> [What needs to be done] Transcribe the records below. Leave every word as it is.

--- Study material Enclosed Below ---

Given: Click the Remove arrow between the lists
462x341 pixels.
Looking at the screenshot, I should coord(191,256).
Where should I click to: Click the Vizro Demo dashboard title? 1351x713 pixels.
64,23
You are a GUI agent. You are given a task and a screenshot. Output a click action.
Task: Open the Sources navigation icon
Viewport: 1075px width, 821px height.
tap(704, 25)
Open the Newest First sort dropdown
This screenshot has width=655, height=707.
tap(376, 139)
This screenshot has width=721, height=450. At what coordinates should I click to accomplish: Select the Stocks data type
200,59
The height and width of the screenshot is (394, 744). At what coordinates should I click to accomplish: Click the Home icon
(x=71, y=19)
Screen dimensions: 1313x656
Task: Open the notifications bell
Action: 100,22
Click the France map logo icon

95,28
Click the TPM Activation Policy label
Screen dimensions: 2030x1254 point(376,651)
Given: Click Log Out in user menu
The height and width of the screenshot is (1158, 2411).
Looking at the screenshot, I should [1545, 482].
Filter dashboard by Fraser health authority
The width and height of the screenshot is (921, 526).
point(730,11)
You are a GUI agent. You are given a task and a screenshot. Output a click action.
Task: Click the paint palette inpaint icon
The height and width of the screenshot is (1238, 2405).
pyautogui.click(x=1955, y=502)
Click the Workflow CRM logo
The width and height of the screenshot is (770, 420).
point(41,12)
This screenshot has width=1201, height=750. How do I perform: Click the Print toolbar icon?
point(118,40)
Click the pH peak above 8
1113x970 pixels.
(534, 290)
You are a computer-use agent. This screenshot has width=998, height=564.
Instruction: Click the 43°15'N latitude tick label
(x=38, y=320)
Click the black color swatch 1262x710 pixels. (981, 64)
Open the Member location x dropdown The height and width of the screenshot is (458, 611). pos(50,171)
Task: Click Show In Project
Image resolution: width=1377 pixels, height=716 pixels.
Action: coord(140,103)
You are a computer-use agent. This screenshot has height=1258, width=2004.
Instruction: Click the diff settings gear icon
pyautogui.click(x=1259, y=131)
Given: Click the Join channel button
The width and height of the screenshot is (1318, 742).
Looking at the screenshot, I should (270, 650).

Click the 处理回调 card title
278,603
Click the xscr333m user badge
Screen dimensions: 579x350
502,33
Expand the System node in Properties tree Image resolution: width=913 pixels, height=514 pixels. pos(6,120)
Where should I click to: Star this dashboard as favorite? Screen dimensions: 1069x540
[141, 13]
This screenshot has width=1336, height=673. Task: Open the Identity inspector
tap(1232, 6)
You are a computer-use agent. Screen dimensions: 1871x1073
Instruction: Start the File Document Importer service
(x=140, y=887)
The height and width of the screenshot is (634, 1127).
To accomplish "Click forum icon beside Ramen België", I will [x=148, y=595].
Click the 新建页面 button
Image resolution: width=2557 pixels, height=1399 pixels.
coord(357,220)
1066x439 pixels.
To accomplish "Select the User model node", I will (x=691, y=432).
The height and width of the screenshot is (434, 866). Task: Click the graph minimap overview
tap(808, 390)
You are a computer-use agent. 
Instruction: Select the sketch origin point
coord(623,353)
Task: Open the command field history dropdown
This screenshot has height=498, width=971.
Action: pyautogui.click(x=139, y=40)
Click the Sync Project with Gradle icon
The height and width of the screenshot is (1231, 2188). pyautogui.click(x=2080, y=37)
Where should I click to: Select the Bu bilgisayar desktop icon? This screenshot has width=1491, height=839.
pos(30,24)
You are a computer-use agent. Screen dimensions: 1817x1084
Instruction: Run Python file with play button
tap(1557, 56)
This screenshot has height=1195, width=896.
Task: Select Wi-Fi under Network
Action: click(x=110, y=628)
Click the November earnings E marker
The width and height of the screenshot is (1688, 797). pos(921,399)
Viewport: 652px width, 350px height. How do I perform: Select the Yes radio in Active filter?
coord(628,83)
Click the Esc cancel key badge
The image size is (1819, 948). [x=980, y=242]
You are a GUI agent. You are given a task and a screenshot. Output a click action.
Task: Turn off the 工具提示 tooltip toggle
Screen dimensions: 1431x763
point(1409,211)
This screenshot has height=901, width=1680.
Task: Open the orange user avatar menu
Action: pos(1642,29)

--- End of Enclosed Study material ---

> [Problem solution]
Given: Click the Remove arrow between the lists
462x341 pixels.
Looking at the screenshot, I should coord(191,256).
Where should I click to: Click the Vizro Demo dashboard title? 1351x713 pixels.
64,23
You are a GUI agent. You are given a task and a screenshot. Output a click action.
Task: Open the Sources navigation icon
Viewport: 1075px width, 821px height.
tap(704, 25)
Open the Newest First sort dropdown
This screenshot has width=655, height=707.
tap(376, 139)
This screenshot has width=721, height=450. At what coordinates should I click to accomplish: Select the Stocks data type
200,59
The height and width of the screenshot is (394, 744). At what coordinates should I click to accomplish: Click the Home icon
(x=71, y=19)
Screen dimensions: 1313x656
Task: Open the notifications bell
Action: 100,22
Click the France map logo icon

95,28
Click the TPM Activation Policy label
Screen dimensions: 2030x1254 point(376,651)
Given: Click Log Out in user menu
The height and width of the screenshot is (1158, 2411).
Looking at the screenshot, I should [1545, 482].
Filter dashboard by Fraser health authority
The width and height of the screenshot is (921, 526).
point(730,11)
You are a GUI agent. You are given a task and a screenshot. Output a click action.
Task: Click the paint palette inpaint icon
The height and width of the screenshot is (1238, 2405).
pyautogui.click(x=1955, y=502)
Click the Workflow CRM logo
The width and height of the screenshot is (770, 420).
point(41,12)
This screenshot has width=1201, height=750. How do I perform: Click the Print toolbar icon?
point(118,40)
Click the pH peak above 8
1113x970 pixels.
(534, 290)
You are a computer-use agent. This screenshot has width=998, height=564.
Instruction: Click the 43°15'N latitude tick label
(x=38, y=320)
Click the black color swatch 1262x710 pixels. (981, 64)
Open the Member location x dropdown The height and width of the screenshot is (458, 611). pos(50,171)
Task: Click Show In Project
Image resolution: width=1377 pixels, height=716 pixels.
Action: coord(140,103)
You are a computer-use agent. This screenshot has height=1258, width=2004.
Instruction: Click the diff settings gear icon
pyautogui.click(x=1259, y=131)
Given: Click the Join channel button
The width and height of the screenshot is (1318, 742).
Looking at the screenshot, I should (270, 650).

Click the 处理回调 card title
278,603
Click the xscr333m user badge
Screen dimensions: 579x350
502,33
Expand the System node in Properties tree Image resolution: width=913 pixels, height=514 pixels. pos(6,120)
Where should I click to: Star this dashboard as favorite? Screen dimensions: 1069x540
[141, 13]
This screenshot has width=1336, height=673. Task: Open the Identity inspector
tap(1232, 6)
You are a computer-use agent. Screen dimensions: 1871x1073
Instruction: Start the File Document Importer service
(x=140, y=887)
The height and width of the screenshot is (634, 1127).
To accomplish "Click forum icon beside Ramen België", I will [x=148, y=595].
Click the 新建页面 button
Image resolution: width=2557 pixels, height=1399 pixels.
coord(357,220)
1066x439 pixels.
To accomplish "Select the User model node", I will (x=691, y=432).
The height and width of the screenshot is (434, 866). Task: Click the graph minimap overview
tap(808, 390)
You are a computer-use agent. 
Instruction: Select the sketch origin point
coord(623,353)
Task: Open the command field history dropdown
This screenshot has height=498, width=971.
Action: pyautogui.click(x=139, y=40)
Click the Sync Project with Gradle icon
The height and width of the screenshot is (1231, 2188). pyautogui.click(x=2080, y=37)
Where should I click to: Select the Bu bilgisayar desktop icon? This screenshot has width=1491, height=839.
pos(30,24)
You are a computer-use agent. Screen dimensions: 1817x1084
Instruction: Run Python file with play button
tap(1557, 56)
This screenshot has height=1195, width=896.
Task: Select Wi-Fi under Network
Action: click(x=110, y=628)
Click the November earnings E marker
The width and height of the screenshot is (1688, 797). pos(921,399)
Viewport: 652px width, 350px height. How do I perform: Select the Yes radio in Active filter?
coord(628,83)
Click the Esc cancel key badge
The image size is (1819, 948). [x=980, y=242]
You are a GUI agent. You are given a task and a screenshot. Output a click action.
Task: Turn off the 工具提示 tooltip toggle
Screen dimensions: 1431x763
point(1409,211)
This screenshot has height=901, width=1680.
Task: Open the orange user avatar menu
Action: pos(1642,29)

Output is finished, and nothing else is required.